Robins are flocking to San Diego — including Point Loma-OB — and no one knows why

Tens of thousands of robins have flocked to San Diego County this spring, munching on berries.
(Tammy Kokjohn)

Bird watchers have spotted thousands of American robins throughout the county this winter feasting on berries — a phenomenon that hasn’t been seen in decades.


“When the Red, Red Robin (Comes Bob, Bob, Bobbin’ Along)” ... a lot of San Diegans these days may be singing that catchy tune recorded by Al Jolson in 1926.

American robins, seldom seen in San Diego, now seem to be everywhere — including the Point Loma-Ocean Beach area.

Social media is teeming with observations:

  • Is this in San Diego? I didn’t know we had robins here.”
  • Last weekend there were hundreds in our yard. It was quite a sight! (La Jolla)
  • We had robins in our backyard this past week for the first time ever! (University City)
  • We are so excited by the robins. Came home to a yard full of them about a month ago. (Bay Ho)
  • “I haven’t seen a robin since I left Oregon 35 years ago.”
Robins gather at a water feature in a yard in Point Loma.
(Holly McMillan)

April Schug of Bird Rock has lived in San Diego almost 66 years and said she never spied a robin until a few days ago when she walked into her backyard and about a dozen swooped up from her pond.

“I thought I was reliving the movie ‘The Birds,’” she said. “It was startling, yet they are so beautiful.”

Claudia Allen reported more than 100 robins descending on her yard south of UC San Diego in La Jolla on two recent days.

Other locals posted photos of the orange-breasted bird with a brownish-gray back and black hood (males). “What is this bird?” they asked.

Yes, it is the American robin. And its uncharacteristic appearance here in such huge numbers has local ornithologists stumped.

“The robin glut has been going on since December,” said Lesley Handa, an ornithologist on the board of the San Diego Audubon Society. “Some birders in the county have seen 1,750 in certain places. This is very unusual for this species.”

“It seems that everyone is scratching their heads on this one. ... All we can do is stand in awe of the mystery.”

— Jen Hajj, San Diego Audubon Society event coordinator

One recent morning, Paul Lehman, who was longtime editor of Birding magazine and created bird range maps for field guides, counted about 1,500 taking flight at dawn from trees at the San Diego Zoo, where they had roosted overnight.

He said friends have seen other massive flocks in the Lake Hodges area near Escondido and in the Poway/Rancho Bernardo area.

The robin population is exploding in San Diego and has increased in other areas of Southern California and southern Arizona, as well.

Has it ever happened before? Not in recent history.

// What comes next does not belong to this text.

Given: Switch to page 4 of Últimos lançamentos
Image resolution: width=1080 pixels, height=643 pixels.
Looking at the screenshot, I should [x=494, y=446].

Philip Unitt, editor of “Western Birds” and curator of birds at the San Diego Natural History Museum, said it’s the largest robin incursion on record in 50 years. The last time such giant robin flocks were sighted locally was in 1972-73 and, in even greater numbers, in 1961-62 and 1957-58, according to the annual Christmas one-day bird count here.

Since 2005, he said, there have been very few robin sightings — probably limited to those in the small resident breeding population that began colonizing here, primarily in the mountains, in about 1940. But that population has dwindled over the past 20 years, Unitt said.

Thus, bird watchers were delighted when a Dec. 23 count in Escondido recorded 695 robins and a Dec. 27 count in Rancho Santa Fe logged 3,789.

“The robins’ long downhill slide locally makes this year’s invasion all the more surprising,” Unitt said.

Bird experts don’t know the exact origin of these robins, who winter in large numbers in the Pacific Northwest and northern states, or why they came.

Is it stormy weather? Lower temperatures and snow? Scarce food and water supplies? It’s anyone’s guess. It could be all those things and more — a perfect storm.

There long have been occasional sightings in the county of single robins or a few pairs, said Lehman, who goes bird watching every day. He estimates that as many as 50 to 100 breeding pairs are scattered throughout the county.

It’s not unusual to see a robin or two at higher elevations such as in Julian or the Palomar, Laguna and Cuyamaca mountains, he said.

But now they are flocking to places such as Point Loma, La Jolla, Balboa Park, Del Cerro, Encinitas, Vista, Lake Hodges, Escondido, Chula Vista and even the Salton Sea and Anza-Borrego Desert. They’re also being spotted in Baja California.

“How many? Who knows?” Lehman said. “Tens of thousands,” he guesses. Unitt agrees.

“The term for this phenomenon is ‘irruption,’” or a sudden change in population density, said Jen Hajj, San Diego Audubon Society event coordinator. An irruption tends to be a migratory event when northern birds go somewhere they’re not usually expected — often in search of food.

“It seems that everyone is scratching their heads on this one,” Hajj said. “We can name the phenomenon but can’t really say why it is happening. All we can do is stand in awe of the mystery.”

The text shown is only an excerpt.